Parallel Computing

In general, Taylor-type polycrystal models are ideally suited for the parallelization of the computational procedures. Especially, when CPU time is considered, the simulations fall in the category of “embarrassingly parallel” (e. g., Sorensen et al. (1995)) applications, and they provide significant computational improvements. However, such “embarrassingly parallel” applications are strictly feasible only if the total program size fits within a single processor of the parallel computer. This is not the case for the simulations presented in this paper, and it was necessary to implement the poly crystal FE model in a data parallel form as described by Beaudoin et al. (1993) and Inal et al. (2002a, 2003).

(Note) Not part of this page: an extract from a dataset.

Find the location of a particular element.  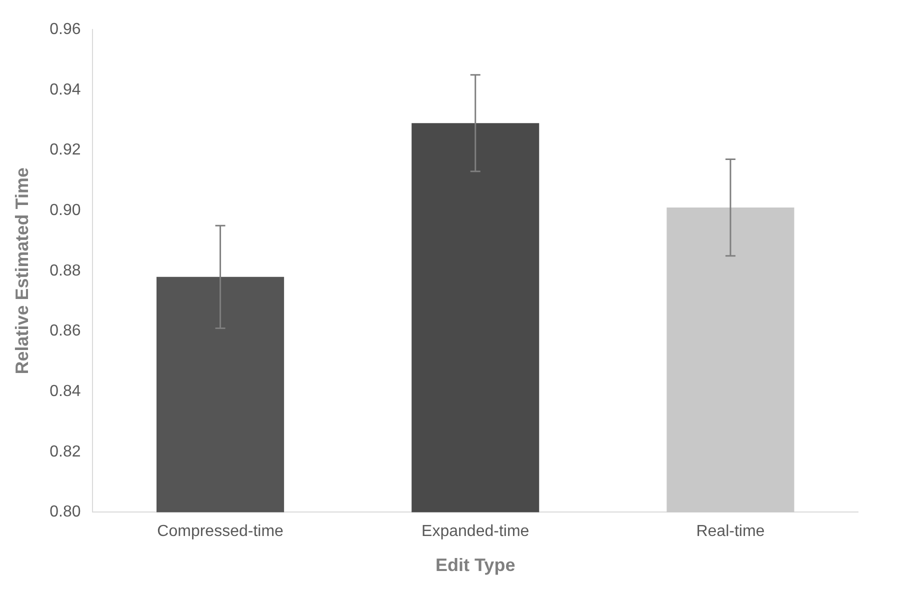

y-tick-label: 0.82 is located at coordinates (66, 452).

The parallel computing algorithms employed in the simulations are designed to distribute data on the microscopic level (crystal data) over the processors of a distributed memory supercomputer. By this method, the global size of the simulation is distributed between the processors of the parallel
computer. To illustrate this, consider a simulation with a total number N of crystals (Fig.1). The basic idea in the finite element formulation is that each material point is representing a polycrystal comprised of N crystals and the constitutive response is given through the Taylor polycrystal model (Fig. 1a). The global crystal data is distributed between the processors (Fig. 1b) such that each processor runs a part of the global program for B = N/A crystals where A is the total number of processors used in the simulation. (Note that the processors read only the crystal data to which they are assigned and all arrays containing microscopic quantities have the maximum size of B instead of

N.) Thus all processors compute microscopic arrays (for the set of crystals that they have assigned) independently. However, to compute the global stiffness matrix, the macroscopic values of stresses, stress rates and the moduli are required. These values are obtained by collective communication between the processors using the Message Passing Interface.

Figure 1. (a) Polycrystal aggregate comprised of N crystals, (b) the distribution of this polycrystal

aggregate between processors

The parallel computing algorithms which we have developed are essential for the simulations presented in this paper. These parallel sub-routines enable simulations with sufficiently fine meshes necessary to capture the key features of localized deformation for the aluminum alloy analysed.